▸ Problem statement: Continue the sermon about section headings in modern Bible translations, writing on from the end of its last paragraph below.

Grace, mercy, and peace to you from God our Father, and from our Lord and Savior, Jesus Christ. Amen.
I know they’re well-intentioned. I’m sure they’re just trying to be helpful. I’m confident that their purpose is nothing more than to clarify God’s Word and help us find things easily.
Yet, more and more there are days on which I find myself wanting to take a bottle of correction fluid and cover over all of those little section titles we find in our modern Bible translations. You know the ones I mean: Every few verses, there’s a little heading inserted, telling you what you are about to read in the verses which follow. Look in your own Bibles, and I’m sure you’ll see what I mean. Almost every popular translation and printing in the last few decades has them, and in some cases they’ve even been incorporated in translations which date back several centuries.

▸ Listing:
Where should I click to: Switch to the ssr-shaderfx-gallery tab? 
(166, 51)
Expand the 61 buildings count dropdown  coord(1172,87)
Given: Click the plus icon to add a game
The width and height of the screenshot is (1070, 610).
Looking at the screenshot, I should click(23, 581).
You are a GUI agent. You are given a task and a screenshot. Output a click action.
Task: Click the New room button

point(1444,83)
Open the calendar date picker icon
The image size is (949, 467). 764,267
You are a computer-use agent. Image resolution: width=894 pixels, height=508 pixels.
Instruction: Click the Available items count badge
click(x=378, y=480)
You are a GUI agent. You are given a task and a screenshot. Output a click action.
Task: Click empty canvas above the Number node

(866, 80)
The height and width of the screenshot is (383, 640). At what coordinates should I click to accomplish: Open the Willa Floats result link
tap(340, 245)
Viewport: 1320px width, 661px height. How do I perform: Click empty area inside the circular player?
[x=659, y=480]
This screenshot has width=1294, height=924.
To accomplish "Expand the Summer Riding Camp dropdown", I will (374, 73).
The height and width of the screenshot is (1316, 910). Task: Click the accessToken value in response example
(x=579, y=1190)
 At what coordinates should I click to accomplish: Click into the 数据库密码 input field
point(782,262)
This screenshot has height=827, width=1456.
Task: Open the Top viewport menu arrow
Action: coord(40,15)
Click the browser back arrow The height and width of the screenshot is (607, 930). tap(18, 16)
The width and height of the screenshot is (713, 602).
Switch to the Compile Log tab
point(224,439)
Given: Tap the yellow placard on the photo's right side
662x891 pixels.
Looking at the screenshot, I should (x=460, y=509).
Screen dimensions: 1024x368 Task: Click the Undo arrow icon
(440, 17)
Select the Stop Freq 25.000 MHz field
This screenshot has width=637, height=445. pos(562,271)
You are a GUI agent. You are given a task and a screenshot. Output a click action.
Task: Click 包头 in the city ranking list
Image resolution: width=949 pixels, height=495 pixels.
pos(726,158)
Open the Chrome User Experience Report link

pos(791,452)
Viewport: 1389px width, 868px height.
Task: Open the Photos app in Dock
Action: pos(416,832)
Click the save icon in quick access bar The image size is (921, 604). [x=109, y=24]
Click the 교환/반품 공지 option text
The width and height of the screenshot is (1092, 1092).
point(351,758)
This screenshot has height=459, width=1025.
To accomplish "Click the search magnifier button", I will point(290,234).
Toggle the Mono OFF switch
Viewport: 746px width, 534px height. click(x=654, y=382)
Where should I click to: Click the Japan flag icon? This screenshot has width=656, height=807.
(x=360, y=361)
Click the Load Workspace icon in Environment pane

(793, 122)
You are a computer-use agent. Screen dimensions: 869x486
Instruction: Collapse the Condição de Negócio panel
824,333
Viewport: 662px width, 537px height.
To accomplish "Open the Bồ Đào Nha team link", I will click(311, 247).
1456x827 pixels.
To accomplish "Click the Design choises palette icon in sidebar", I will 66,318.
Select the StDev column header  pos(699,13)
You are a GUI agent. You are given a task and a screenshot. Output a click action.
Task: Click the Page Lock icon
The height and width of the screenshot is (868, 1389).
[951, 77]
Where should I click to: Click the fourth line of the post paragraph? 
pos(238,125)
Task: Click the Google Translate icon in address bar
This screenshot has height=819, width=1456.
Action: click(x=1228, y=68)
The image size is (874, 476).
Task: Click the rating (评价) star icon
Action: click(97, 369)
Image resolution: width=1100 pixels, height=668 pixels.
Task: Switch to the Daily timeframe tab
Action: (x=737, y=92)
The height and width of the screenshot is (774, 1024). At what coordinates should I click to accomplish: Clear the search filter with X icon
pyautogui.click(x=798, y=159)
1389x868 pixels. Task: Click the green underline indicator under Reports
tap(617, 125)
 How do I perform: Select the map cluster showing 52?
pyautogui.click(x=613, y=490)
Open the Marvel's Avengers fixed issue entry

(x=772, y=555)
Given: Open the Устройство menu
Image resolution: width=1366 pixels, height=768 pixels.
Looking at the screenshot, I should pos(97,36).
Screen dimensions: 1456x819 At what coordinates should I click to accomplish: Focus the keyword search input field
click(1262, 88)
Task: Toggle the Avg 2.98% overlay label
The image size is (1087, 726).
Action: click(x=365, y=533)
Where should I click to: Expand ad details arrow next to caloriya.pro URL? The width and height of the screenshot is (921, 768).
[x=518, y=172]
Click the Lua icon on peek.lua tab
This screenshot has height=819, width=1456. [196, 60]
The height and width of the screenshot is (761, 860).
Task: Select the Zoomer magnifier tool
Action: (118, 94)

▸ Final answer:
In most cases, these descriptions are accurate, and they do help break the text into smaller, more easily-digestible chunks. They’re helpful to us in more rapidly finding certain topics upon the written page, in the same way that chapter numbers and verse numbers give us a systematic method of organizing and zeroing-in on specific sections of the text. These headings, of course, just like the numbering system, aren’t actually part of the Bible.
There are, you’ll find, sometimes unfortunate breaks in the text due to the chapter and verse numberings, too—breaks that can give us a false sense of the continuity of the topics and ideas in God’s Word.
At least the numbering system doesn’t attempt to guide our interpretation of the text, though. Sometimes the headings have a tendency to do that. By breaking the narrative or the poetry into those convenient chunks and giving those chunks names of human origin, there’s a chance that we will sometimes view the Bible wrongly. We can start to see it as a series of isolated vignettes, an anthology of one-act plays or one-man shows. Worse still, it can begin to be broken down into a collection of pithy wisdom and inspirational sayings, rather than the over-arching record of the message of God’s eternal and ongoing work of providence and salvation.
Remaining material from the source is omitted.